Prof. Dr. Ali Sunyaev, Karlsruher Institut für Technologie

Zusammensetzung des Panels

Das Panel setzt sich aus Wirtschaftsinformatiker:innen aus Wissenschaft und Praxis zusammen, die vielfältige Perspektiven und Erfahrungen in Bezug auf Hochrisiko-KI-Anwendungen einbringen. Als Teilnehmer:innen des Panels freuen wir uns begrüßen zu dürfen:

  • Prof. Dr. Alexander Benlian, Technische Universität Darmstadt
  • Prof. Dr. Jella Pfeiffer, Universität Stuttgart
  • Prof. Dr. Alexander Mädche, Karlsruher Institut für Technologie
  • Dr. Scott Thiebes, Karlsruher Institut für Technologie
  • Prof. Dr. Ekaterina Jussupow, Technische Universität Darmstadt
  • Dr. Rainer Hoffmann, EnBW Energie Baden-Württemberg AG
  • PD Dr.

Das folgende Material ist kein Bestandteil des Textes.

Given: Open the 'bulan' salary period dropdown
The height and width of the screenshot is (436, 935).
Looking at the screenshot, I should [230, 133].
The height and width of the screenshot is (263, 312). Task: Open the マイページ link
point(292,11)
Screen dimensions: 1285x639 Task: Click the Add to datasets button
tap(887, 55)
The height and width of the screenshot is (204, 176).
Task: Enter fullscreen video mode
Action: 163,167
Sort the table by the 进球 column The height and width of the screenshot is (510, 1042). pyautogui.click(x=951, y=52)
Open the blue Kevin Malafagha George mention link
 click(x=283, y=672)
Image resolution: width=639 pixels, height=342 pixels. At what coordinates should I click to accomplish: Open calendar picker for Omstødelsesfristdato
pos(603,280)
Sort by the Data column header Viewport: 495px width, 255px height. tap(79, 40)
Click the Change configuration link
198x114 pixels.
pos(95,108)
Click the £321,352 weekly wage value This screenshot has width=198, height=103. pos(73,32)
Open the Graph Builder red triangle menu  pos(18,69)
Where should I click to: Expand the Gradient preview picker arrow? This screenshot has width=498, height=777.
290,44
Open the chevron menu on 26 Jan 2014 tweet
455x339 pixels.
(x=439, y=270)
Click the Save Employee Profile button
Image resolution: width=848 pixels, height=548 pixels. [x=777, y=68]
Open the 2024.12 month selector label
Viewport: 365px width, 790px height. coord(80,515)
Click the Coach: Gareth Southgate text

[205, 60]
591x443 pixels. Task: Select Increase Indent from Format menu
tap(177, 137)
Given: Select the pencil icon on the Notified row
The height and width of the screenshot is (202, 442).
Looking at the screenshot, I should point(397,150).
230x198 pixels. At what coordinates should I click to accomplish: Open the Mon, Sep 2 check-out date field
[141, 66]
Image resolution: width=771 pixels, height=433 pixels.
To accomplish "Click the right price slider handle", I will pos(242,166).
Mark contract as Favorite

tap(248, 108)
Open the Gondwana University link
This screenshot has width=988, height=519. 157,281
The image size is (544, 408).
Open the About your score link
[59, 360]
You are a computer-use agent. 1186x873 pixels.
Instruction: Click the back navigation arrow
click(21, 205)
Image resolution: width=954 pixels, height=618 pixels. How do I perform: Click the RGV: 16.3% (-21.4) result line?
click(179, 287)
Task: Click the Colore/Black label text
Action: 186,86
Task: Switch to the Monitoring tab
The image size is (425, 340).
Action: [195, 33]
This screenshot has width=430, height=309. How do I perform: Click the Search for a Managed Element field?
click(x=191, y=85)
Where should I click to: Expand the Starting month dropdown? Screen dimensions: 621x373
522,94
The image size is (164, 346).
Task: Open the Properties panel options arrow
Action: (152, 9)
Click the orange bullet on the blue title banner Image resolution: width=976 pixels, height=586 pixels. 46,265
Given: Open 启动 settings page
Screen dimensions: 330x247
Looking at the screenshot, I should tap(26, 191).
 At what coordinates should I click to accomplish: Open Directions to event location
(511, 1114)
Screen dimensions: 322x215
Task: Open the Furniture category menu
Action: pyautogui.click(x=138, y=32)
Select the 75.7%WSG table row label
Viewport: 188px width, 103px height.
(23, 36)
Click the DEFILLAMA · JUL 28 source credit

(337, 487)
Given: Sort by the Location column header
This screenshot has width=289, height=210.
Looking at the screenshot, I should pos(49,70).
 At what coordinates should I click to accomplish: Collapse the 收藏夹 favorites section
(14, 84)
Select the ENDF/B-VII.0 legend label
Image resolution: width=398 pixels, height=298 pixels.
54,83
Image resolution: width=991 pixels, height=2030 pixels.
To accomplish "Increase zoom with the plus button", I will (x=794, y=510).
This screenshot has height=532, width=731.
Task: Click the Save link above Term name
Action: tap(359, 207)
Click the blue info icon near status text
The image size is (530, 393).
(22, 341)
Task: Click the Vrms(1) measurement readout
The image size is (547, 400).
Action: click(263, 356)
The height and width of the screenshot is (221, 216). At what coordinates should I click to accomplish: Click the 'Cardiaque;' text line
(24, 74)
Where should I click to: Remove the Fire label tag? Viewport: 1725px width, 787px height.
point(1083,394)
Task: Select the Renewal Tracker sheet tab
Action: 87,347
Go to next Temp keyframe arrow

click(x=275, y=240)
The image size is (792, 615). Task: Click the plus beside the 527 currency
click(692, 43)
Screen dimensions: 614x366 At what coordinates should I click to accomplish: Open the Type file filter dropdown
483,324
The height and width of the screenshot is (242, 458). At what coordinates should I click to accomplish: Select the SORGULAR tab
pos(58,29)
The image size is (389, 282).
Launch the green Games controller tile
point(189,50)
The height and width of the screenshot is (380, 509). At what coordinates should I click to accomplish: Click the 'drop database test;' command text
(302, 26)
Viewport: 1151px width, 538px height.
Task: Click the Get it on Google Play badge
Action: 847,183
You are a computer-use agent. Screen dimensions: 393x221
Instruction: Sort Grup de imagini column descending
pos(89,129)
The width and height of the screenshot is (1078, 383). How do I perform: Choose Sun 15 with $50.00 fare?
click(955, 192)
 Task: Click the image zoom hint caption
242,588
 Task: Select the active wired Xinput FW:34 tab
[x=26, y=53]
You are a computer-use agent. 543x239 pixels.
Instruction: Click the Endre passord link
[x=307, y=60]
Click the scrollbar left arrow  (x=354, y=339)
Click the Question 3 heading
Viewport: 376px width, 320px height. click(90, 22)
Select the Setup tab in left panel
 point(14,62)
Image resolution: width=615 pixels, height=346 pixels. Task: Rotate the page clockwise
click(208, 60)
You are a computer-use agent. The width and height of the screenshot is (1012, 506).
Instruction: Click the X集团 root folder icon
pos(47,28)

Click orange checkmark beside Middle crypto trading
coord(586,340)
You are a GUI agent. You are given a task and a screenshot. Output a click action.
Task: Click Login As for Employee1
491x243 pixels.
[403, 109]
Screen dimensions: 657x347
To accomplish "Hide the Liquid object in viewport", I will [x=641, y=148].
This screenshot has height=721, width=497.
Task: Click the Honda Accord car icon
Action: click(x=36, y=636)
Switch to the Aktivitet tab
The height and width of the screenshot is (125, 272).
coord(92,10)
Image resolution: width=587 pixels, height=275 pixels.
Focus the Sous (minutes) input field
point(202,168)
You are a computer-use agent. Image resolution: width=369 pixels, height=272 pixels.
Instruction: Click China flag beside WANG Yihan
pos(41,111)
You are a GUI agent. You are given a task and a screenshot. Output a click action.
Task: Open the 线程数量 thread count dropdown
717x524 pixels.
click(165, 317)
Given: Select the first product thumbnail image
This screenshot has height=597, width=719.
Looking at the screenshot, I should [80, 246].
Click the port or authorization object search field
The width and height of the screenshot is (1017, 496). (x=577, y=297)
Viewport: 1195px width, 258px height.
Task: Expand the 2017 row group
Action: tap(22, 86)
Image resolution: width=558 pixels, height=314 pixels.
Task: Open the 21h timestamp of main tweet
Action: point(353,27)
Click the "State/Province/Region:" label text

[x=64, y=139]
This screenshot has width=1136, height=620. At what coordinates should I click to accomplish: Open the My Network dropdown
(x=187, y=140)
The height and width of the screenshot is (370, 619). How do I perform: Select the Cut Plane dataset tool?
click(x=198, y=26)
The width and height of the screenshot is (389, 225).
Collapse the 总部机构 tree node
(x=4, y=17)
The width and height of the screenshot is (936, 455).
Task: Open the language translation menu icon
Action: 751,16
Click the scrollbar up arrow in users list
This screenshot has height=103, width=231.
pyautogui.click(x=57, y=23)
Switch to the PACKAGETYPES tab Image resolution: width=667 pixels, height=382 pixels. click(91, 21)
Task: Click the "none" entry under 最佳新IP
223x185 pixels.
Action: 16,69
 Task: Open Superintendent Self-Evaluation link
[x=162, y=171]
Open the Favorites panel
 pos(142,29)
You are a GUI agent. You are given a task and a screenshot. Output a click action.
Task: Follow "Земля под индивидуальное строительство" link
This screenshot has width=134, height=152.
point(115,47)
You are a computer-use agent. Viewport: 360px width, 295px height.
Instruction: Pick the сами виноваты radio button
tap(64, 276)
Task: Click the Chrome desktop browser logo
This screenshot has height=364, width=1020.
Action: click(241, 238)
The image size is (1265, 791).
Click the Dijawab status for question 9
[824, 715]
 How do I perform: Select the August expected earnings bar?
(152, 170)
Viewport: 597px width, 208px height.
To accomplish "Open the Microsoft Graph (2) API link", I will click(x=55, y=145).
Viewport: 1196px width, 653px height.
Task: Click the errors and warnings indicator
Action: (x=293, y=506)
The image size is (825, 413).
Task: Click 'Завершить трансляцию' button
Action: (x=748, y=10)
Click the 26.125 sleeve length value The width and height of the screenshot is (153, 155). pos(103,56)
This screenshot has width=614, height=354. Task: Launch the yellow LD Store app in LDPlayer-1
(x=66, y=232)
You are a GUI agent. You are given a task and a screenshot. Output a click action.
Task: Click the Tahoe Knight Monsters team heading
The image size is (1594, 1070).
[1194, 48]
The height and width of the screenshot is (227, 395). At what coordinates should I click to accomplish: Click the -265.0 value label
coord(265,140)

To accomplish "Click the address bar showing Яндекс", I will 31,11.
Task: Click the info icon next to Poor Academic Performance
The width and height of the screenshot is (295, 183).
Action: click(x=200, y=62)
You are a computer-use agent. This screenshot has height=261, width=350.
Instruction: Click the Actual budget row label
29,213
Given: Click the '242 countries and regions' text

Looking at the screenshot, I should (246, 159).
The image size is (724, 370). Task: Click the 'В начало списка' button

Joshua Gawlitza, InformMe GmbH

Zielgruppe

Forschung, Politik und Wirtschaft

Dauer

1 Stunde

Quellen

Hupont, I., Micheli, M., Delipetrev, B., Gómez, E., & Garrido, J. S. (2023). Documenting high-risk AI: a European regulatory perspective. Computer, 56(5), 18-27.

Jussupow, E., Spohrer, K., Heinzl, A., & Gawlitza, J. (2021). Augmenting medical diagnosis decisions? An investigation into physicians’ decision-making process with artificial intelligence. Information Systems Research, 32(3), 713-735.

Maedche, A., Legner, C., Benlian, A., Berger, B., Gimpel, H., Hess, T., … & Söllner, M.(2019). AI-based digital assistants: Opportunities, threats, and research perspectives. Business & Information Systems Engineering, 61, 535-544.

Pfeiffer, J., Gutschow, J., Haas, C., Möslein, F., Maspfuhl, O., Borgers, F., & Alpsancar, S.(2023). Algorithmic Fairness in AI: An Interdisciplinary View. Business & Information Systems Engineering, 65(2), 209-222.

Europäische Kommission (2021). Vorschlag für eine Verordnung zur Festlegung harmonisierter Vorschriften für künstliche Intelligenz. Abrufbar unter: https://digital-strategy.ec.europa.eu/de/library/proposal-regulation-laying-down-harmonised-rules-artificial-intelligence

Europäisches Parlament (2024). Berichtigung zur Verordnung zur Festlegung harmonisierter Vorschriften für künstliche Intelligenz und zur Änderung Verordnungen (EG) Nr. 300/2008, (EU) Nr. 167/2013, (EU) Nr. 168/2013, (EU) 2018/858, (EU) 2018/1139 und (EU) 2019/2144 sowie der Richtlinien 2014/90/EU, (EU) 2016/797 und (EU)
2020/1828 (Verordnung über künstliche Intelligenz). Abrufbar unter: https://www.europarl.europa.eu/doceo/document/TA-9-2024-0138-FNL-COR01_DE.pdf

Thiebes, S., Lins, S., & Sunyaev, A. (2021). Trustworthy artificial intelligence. Electronic Markets, 31, 447-464.

Wiener, M., Cram, W. A., & Benlian, A. (2023). Algorithmic control and gig workers: a legitimacy perspective of Uber drivers. European Journal of Information Systems, 32(3), 485-507.